Ginny Baker — played by Kylie Bunbury (Under the Dome) — pitches for the San Diego Padres and the show is filmed on location at Petco Park (the team granted the show access to the park for two weeks during Spring Training). Pitch will have unprecedented access to official MLB team logos, locations and game footage (upcoming episodes will film at Dodger Stadium and AT&T Park in San Francisco). MLB also consults on game content to make sure America’s Pastime is depicted as authentically and realistically as possible. The show kicks off its promotion in conjunction with this year’s MLB All-Star Game on FOX which takes place Tuesday night at Petco Park.
“The condition for MLB to come on board was that we remain absolutely authentic to the game and to the players and to the stadiums and that appeals to real baseball fans,” said Mark-Paul Gosselaar (Saved By the Bell), who plays grizzled veteran catcher Mike Lawson and Ginny’s battery-mate and mentor on the Padres. “I always get taken out of shows that are about football, but it’s not actually the real teams.
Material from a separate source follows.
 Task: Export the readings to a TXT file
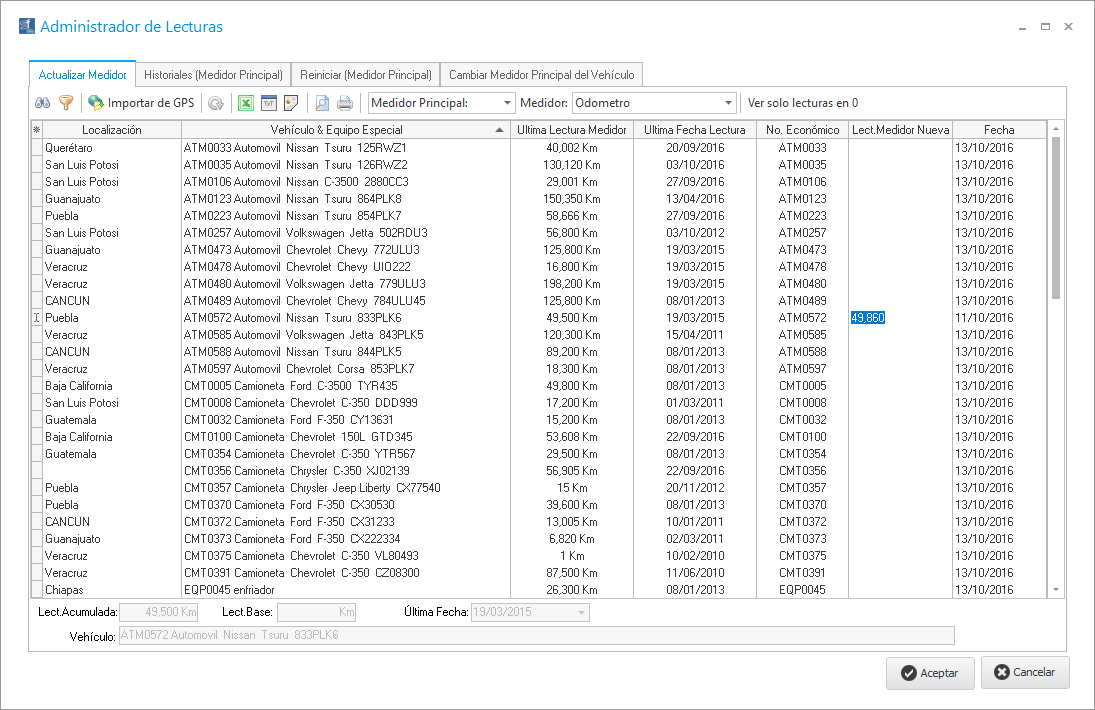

We’re actually THE Padres playing THE Dodgers and that’ll appeal to real fans.”
Gosselaar appeared at Monday’s PITCH media event sporting the thick beard he grew for the role. The former Saved By the Bell star is all grown up and cites veteran catchers David Ross (Cubs), Buster Posey (Giants) and Derek Norris (Padres) as inspirations for his character’s appearance and attitude.
But the show is designed to have broad appeal beyond passionate baseball fans. Its underdog story should be universal and will draw in casual and non-baseball fans as well.
“Being a purist and a big baseball fan, I was a little bit, ‘what’s this about?’” said veteran actor Mark Consuelos who plays Oscar Rivera, the Padres’ GM. “But the script is so good and the story is so strong. And after meeting Kylie and watching her throw, I thought it was going to be great.”
Ultimately, the show revolves around Ginny Baker and Bunbury, tasked with bringing this character to life in a once-in-a-lifetime role.
“I was completely inspired by the fact that this is a regular girl,” Bunbury said of her character. “She’s not a superhero; she’s a regular girl who has a gift. She’s capitalizing on it by working extraordinarily hard. She has incredible focus. And that’s important for young girls, for everyone to see. Work hard at something, you’ve got to put the work in. It’s an important message.”
Bunbury has also had to work extremely hard for the role. She had never thrown a pitch in her life before being cast as Baker. She comes from a family of athletes — her brother Teal plays for the MLS’ New England Revolution — and started training as soon as she got the part last year. She’s been working with a pitching coach — former MLB pitcher Gregg Olson — and watching lots of baseball as she continues to hone her pitching skills.
“I watch lots and lots of MLB Network,” Bunbury said. “Nolan Ryan, Clayton Kershaw, Madison Bumgarner, Felix Hernandez, Randy Johnson are all pitchers I like watching.”
The show’s creator Rick Singer (American Dad) recognized that in order to make a female MLB pitcher believable, Ginny needed to have a “nasty” pitch based on location and movement, and not on velocity. So what’s Ginny’s best pitch? A 60 mph screwball. And of course, Bunbury watched film of Los Angeles Dodgers legend Fernando Valenzuela to prepare.
As a “game changer” dealing with a controversial subject sure to stir up water cooler conversation, the stars of the show know there will be criticism.
“We wanted this to be as authentic as possible because we’re going to get haters, obviously,” Budbury said. “When you have haters that means you’re doing something right. We didn’t want this to be just another hokey show.
“But the thing that people need to remember is it’s still a television show. Let’s use our imaginations. This is us just living out an imaginary circumstance. I hope people give it a chance. It’s not just about baseball. It has a message. It’s meaningful and has a lot of heart. It’s about people and relationships. It’s gonna be pretty cool.”
Pitch premieres Thursday, Sept. 22 on FOX.